Problem:
Copy out the listing verbatim from the line with "This screenshot has width=743, height=418." to the line with "The width and", including both of those lines.

Materials provided:
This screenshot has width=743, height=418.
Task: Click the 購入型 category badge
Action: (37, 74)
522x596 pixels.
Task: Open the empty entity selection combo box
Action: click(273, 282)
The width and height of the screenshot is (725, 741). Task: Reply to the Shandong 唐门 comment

---

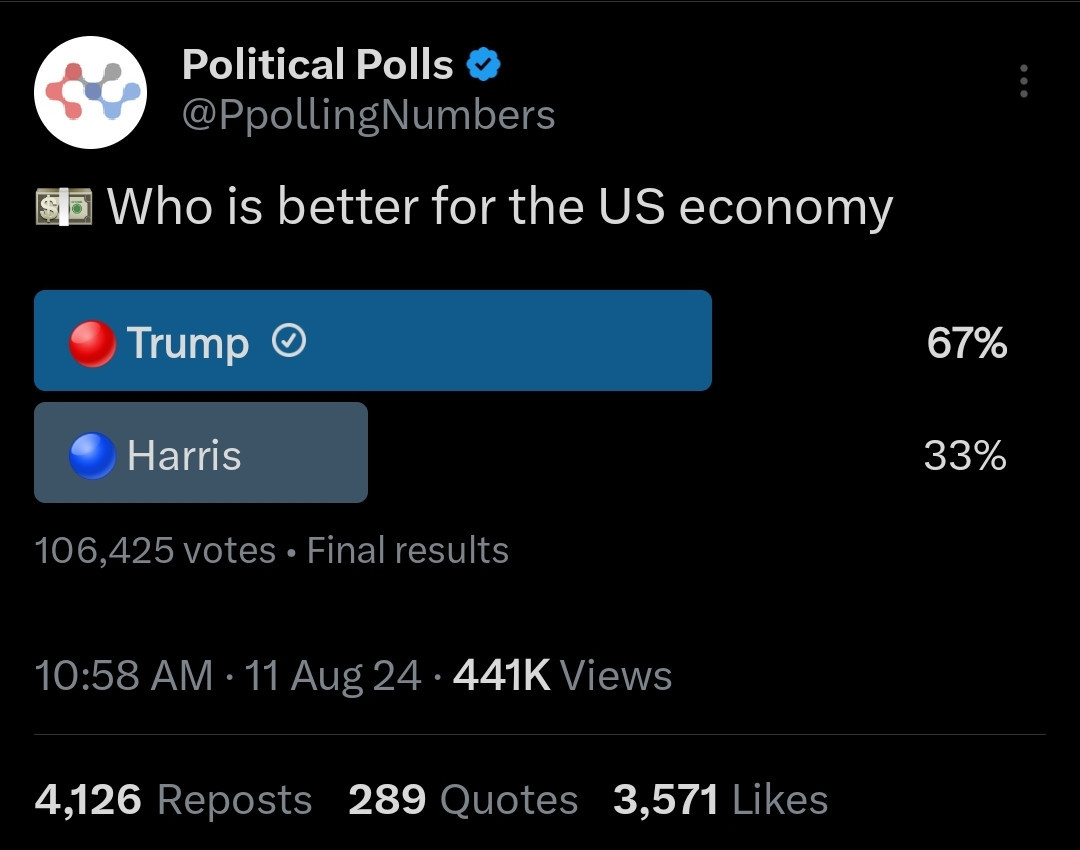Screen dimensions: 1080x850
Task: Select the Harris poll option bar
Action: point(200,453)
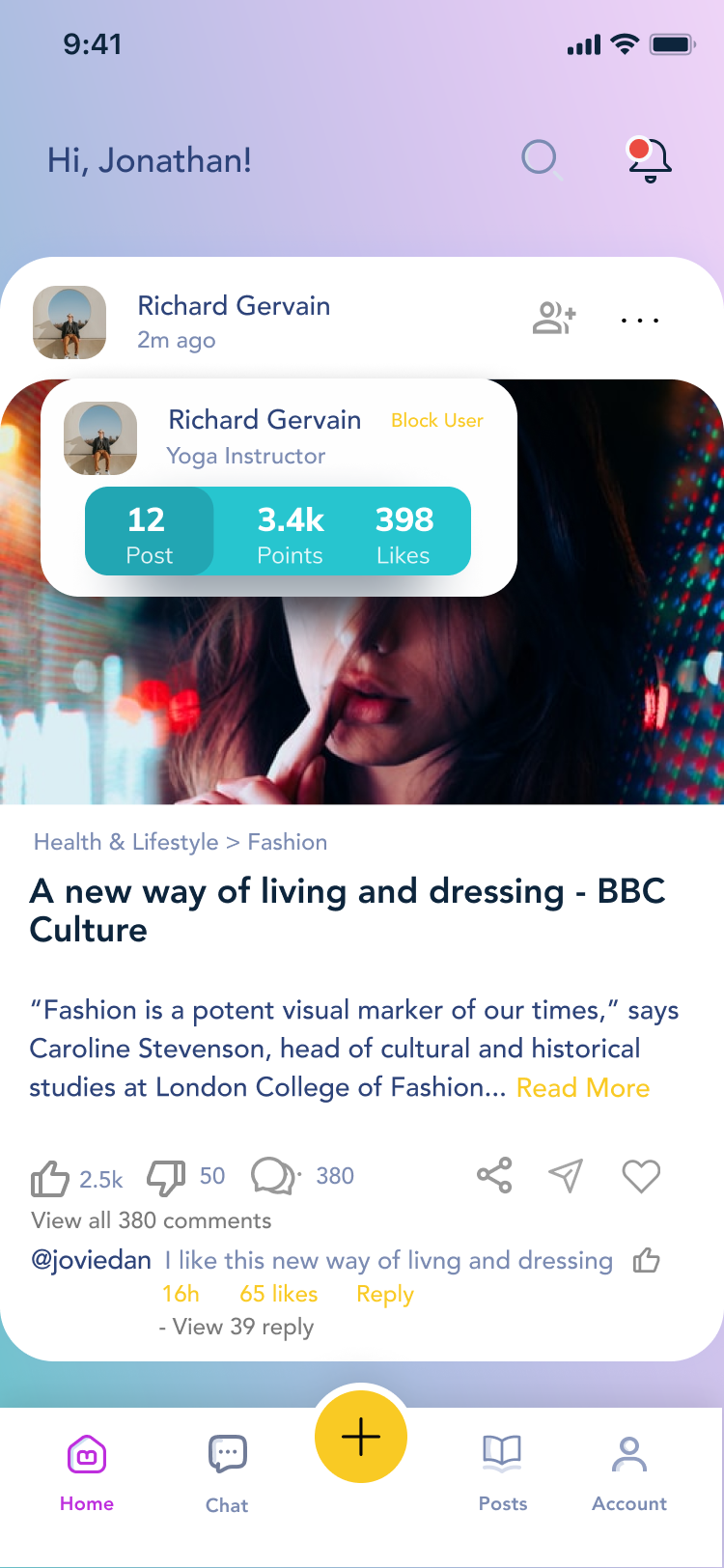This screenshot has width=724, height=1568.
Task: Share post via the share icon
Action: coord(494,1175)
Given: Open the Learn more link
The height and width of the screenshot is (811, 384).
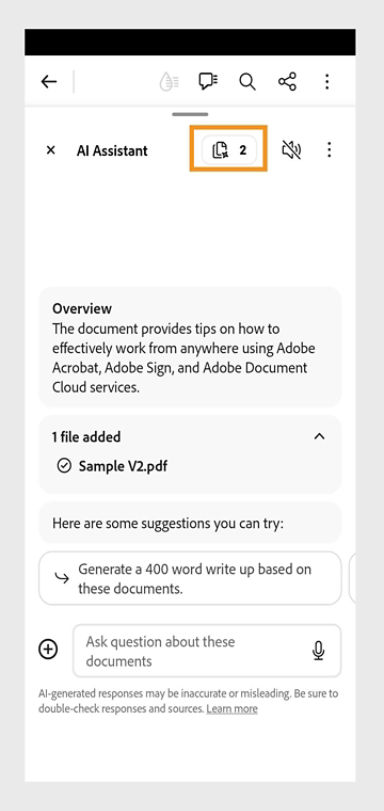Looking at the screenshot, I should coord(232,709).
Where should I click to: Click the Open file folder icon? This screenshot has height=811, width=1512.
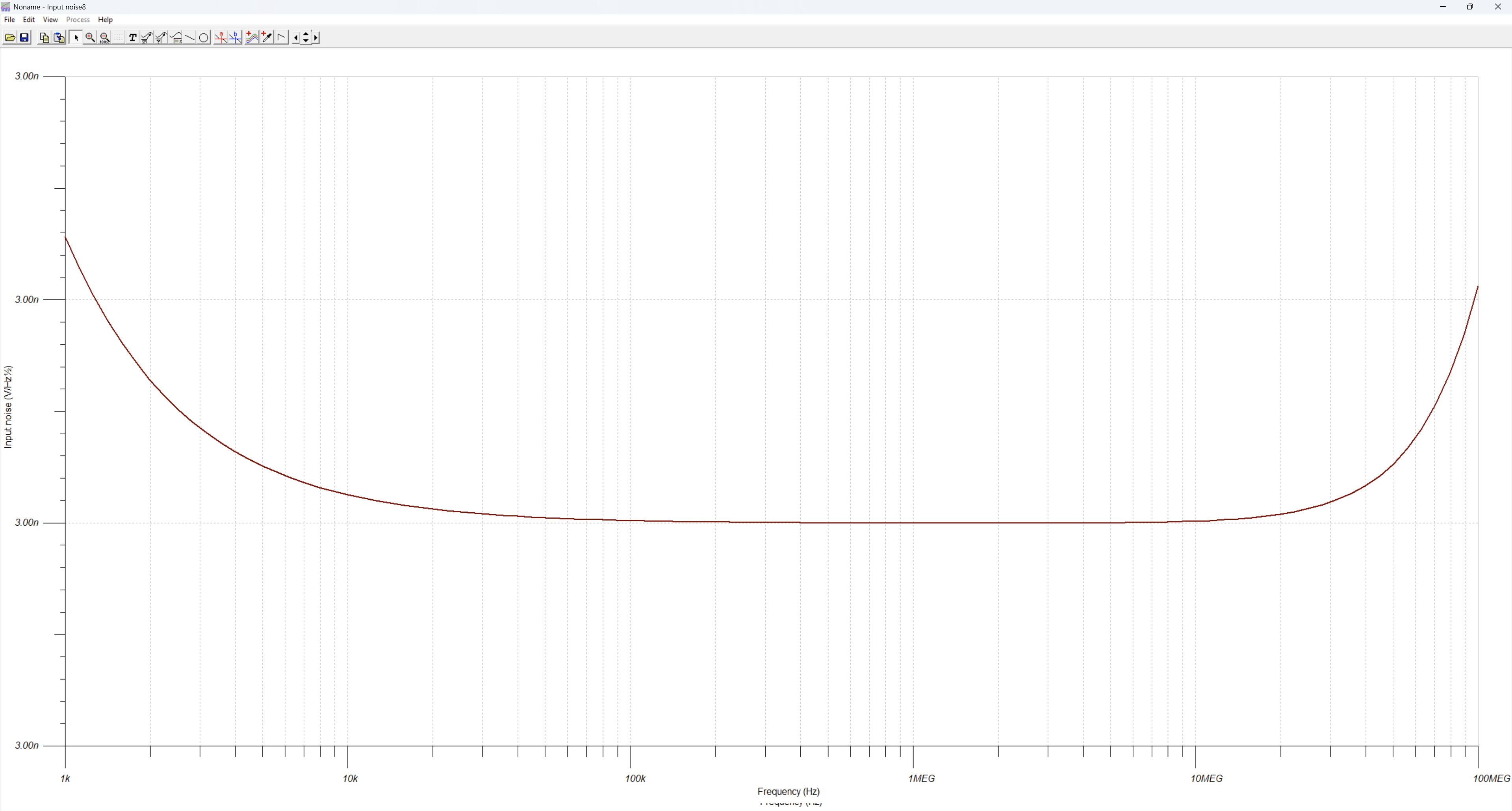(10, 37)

...

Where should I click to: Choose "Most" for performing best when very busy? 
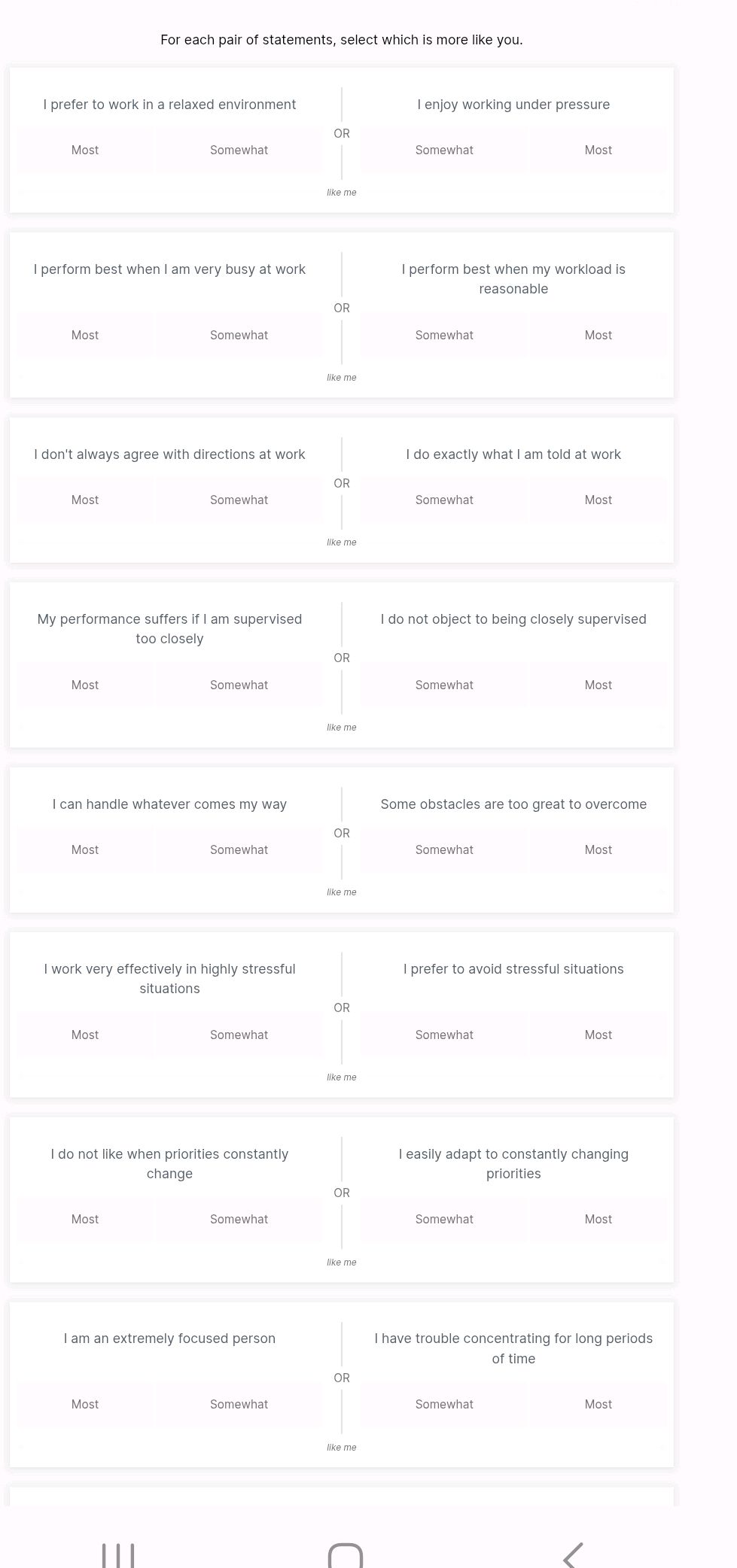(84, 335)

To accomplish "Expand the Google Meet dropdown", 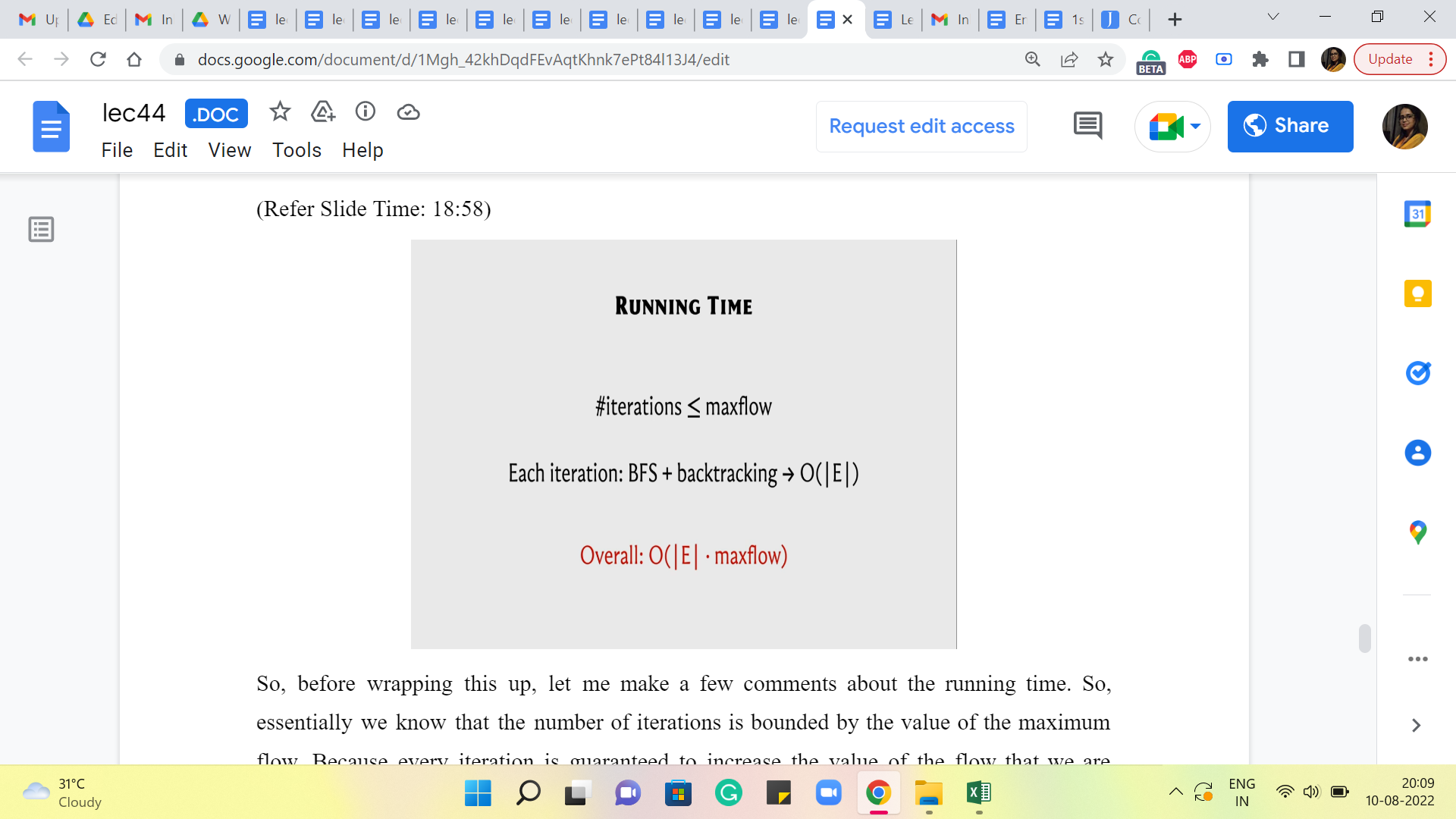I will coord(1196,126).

Answer to this exercise:
This screenshot has width=743, height=418.
Task: Click the 購入型 category badge
Action: (37, 74)
522x596 pixels.
Task: Open the empty entity selection combo box
Action: click(273, 282)
The width and height of the screenshot is (725, 741). Task: Reply to the Shandong 唐门 comment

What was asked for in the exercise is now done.